= TASK MATERIAL =
==========
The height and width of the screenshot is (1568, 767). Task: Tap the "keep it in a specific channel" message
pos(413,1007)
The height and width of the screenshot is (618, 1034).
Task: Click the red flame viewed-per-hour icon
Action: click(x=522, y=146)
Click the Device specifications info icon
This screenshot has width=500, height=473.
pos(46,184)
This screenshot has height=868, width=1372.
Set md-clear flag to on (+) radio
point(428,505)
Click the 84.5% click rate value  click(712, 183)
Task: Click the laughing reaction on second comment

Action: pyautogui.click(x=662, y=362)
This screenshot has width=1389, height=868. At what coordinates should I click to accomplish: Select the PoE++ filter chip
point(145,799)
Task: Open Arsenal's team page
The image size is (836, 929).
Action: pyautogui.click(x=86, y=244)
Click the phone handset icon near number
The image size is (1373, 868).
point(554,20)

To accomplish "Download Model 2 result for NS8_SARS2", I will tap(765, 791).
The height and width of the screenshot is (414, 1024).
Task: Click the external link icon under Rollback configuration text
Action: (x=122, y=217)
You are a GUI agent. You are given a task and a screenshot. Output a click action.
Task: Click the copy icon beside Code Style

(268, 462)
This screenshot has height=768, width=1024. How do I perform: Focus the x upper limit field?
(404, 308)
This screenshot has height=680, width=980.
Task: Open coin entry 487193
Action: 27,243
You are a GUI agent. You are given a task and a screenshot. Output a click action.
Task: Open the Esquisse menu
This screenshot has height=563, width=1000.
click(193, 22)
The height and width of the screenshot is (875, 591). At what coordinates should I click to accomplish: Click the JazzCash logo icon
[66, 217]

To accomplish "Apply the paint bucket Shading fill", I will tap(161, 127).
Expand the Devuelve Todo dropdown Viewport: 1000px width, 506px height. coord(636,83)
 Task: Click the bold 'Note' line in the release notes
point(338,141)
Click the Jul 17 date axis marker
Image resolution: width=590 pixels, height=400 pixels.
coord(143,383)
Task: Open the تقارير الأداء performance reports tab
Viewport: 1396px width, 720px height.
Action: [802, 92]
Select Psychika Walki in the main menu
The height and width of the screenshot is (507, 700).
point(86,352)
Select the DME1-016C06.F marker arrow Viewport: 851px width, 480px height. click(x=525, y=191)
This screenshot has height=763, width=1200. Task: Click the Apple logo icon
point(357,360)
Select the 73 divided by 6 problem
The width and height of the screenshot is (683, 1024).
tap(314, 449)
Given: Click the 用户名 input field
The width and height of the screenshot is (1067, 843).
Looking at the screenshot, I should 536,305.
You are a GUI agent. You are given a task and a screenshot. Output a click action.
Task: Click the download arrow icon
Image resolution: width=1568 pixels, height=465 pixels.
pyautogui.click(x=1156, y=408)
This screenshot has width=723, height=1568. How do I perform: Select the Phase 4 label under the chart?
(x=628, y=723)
==========
= EXERCISE REQUIREMENTS =
An exact copy of the lines above, from the one containing "The image size is (836, 929)." down to the one containing "Click the Jul 17 date axis marker" and including both, is the whole answer; retype it and nothing else.

= SOLUTION TO THIS PROBLEM =
The image size is (836, 929).
Action: pyautogui.click(x=86, y=244)
Click the phone handset icon near number
The image size is (1373, 868).
point(554,20)

To accomplish "Download Model 2 result for NS8_SARS2", I will tap(765, 791).
The height and width of the screenshot is (414, 1024).
Task: Click the external link icon under Rollback configuration text
Action: (x=122, y=217)
You are a GUI agent. You are given a task and a screenshot. Output a click action.
Task: Click the copy icon beside Code Style

(268, 462)
This screenshot has height=768, width=1024. How do I perform: Focus the x upper limit field?
(404, 308)
This screenshot has height=680, width=980.
Task: Open coin entry 487193
Action: 27,243
You are a GUI agent. You are given a task and a screenshot. Output a click action.
Task: Open the Esquisse menu
This screenshot has height=563, width=1000.
click(193, 22)
The height and width of the screenshot is (875, 591). At what coordinates should I click to accomplish: Click the JazzCash logo icon
[66, 217]

To accomplish "Apply the paint bucket Shading fill", I will tap(161, 127).
Expand the Devuelve Todo dropdown Viewport: 1000px width, 506px height. coord(636,83)
 Task: Click the bold 'Note' line in the release notes
point(338,141)
Click the Jul 17 date axis marker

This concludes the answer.